Des questions récurrentes, qui semblent avoir trouvé un écho favorable à gauche mais peinent à mobiliser la droite lyonnaise. A commencer par l'UMP, qui après la signature par certains parlementaires locaux en janvier, d'une entente contre l'égalité des droits sur le mariage et l'adoption, se sont vus fermer les portes du débat lyonnais. Ainsi, le meeting politique organisé mercredi soir par la Lesbian gay pride n'a réuni à la tribune, que des élus de la gauche plurielle. « Nous n'avons pas été invités », note le délégué lyonnais de l'association Gaylib, associée à l'UMP, Frédéric Grangier. « La présence de l'UMP n'était pas forcément souhaitée », admet David Souvestre. « Car depuis 2001, il n'y a quasiment pas eu de débat interne ni d'avancée au sein de ce parti sur ces questions ».

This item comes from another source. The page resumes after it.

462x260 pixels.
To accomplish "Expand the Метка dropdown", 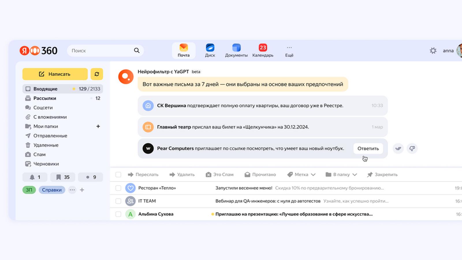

Quant à l'UDF, « encore rigide » sur certains points, «elle a évolué ». Reste à savoir si l'UMP du Rhône, injoignable hier, sera représentée dans le cortège demain, où l'on attend une forte présence de la gauche plurielle, le maire PS de Lyon Gérard Collomb en tête.

E. F.

La Gay Pride partira demain, à 14 heures des Brotteaux (6e) passera par le cours Vitton, le pont Morand et la place de l'Opéra pour arriver à 17 heures au quai Saint-Antoine, où un forum associatif se tiendra jusqu'à 19 heures .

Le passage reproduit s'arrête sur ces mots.